声の主が影の中から現れた。一見、少し大きな黒猫に見えるがその背中からは大きな蝙蝠の羽がはえていた。

時雨
「はじめるよ、サポートを頼む」

時雨はそう言うと目の前に描かれた魔法陣に目を向けた。

時雨
「Omnipotenns Aeterne Deus, Qui totam Creaturam Cnndidisti in laudem et honorem tuum, ac ministeriumhominis,oro ut Spiritum ……」

およそ1時間におよぶこの詠唱が終わる頃、時雨の顔には微かに疲労の表情が見て取れた。

時雨
「至高にして神聖なるエロヒム・ゲボルよ、ソロモンのペ ンタグラムによりて、我、汝を召喚せり。来たりて我が力に従え」

その声を待っていたかのように魔法陣が黒い炎を吹き上げ、一つの形になった。

ゲボル
「ふぅん、小僧か。よく儂をこき使ってくれる」
時雨
「これは、これはご老体にはご機嫌うるわしく……」
ゲボル
「前置きはいらぬ、まったく、契約さえなければ……」
時雨
「それでは用件を。実は最近私の周りが物騒でして、あな たの力を借りようと思いまして」
ゲボル
「いままでの、術だけでは足りぬか」
時雨
「私が得意とするのは召喚術や創造術です。前もって準備 していれば不覚をとることは無いでしょうが、突然の問題には対処しかねます。

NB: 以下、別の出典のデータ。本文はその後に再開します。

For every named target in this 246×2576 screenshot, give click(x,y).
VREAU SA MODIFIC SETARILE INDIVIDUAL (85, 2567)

まさか、私のゴーレムたちを連れて歩くわけにもいきますまい」
ゲボル
「なるほどな、お主が契約を結んだのはほとんどが大人し い者ばかり、実際の戦いとなると使いもんにはならんか」
時雨
「はい、つきましてはあらたに司霊バルツァベルと司霊カ シュモダイと契約を結びたいのです」
ゲボル
「ふぅん、カシュモダイはともかくバルツァベルは火星の ルーラー。おまえに押さえられるのか?」
時雨
「はっきり言いまして、五分五分です。この確率で契約の 儀式を試みる馬鹿な魔導士はいますまい」
ゲボル
「確かにな、それで儂の出番と言う訳か」
時雨
「ご助力感謝します」

東の空がぼんやりとあけてくる頃、閉ざされた地下室から現れた時雨は憔悴していた。

時雨
「これで何とか一人前かな」

独り言を口にしながら、時雨は両腕に新たに刻まれた紋章を眺めていた。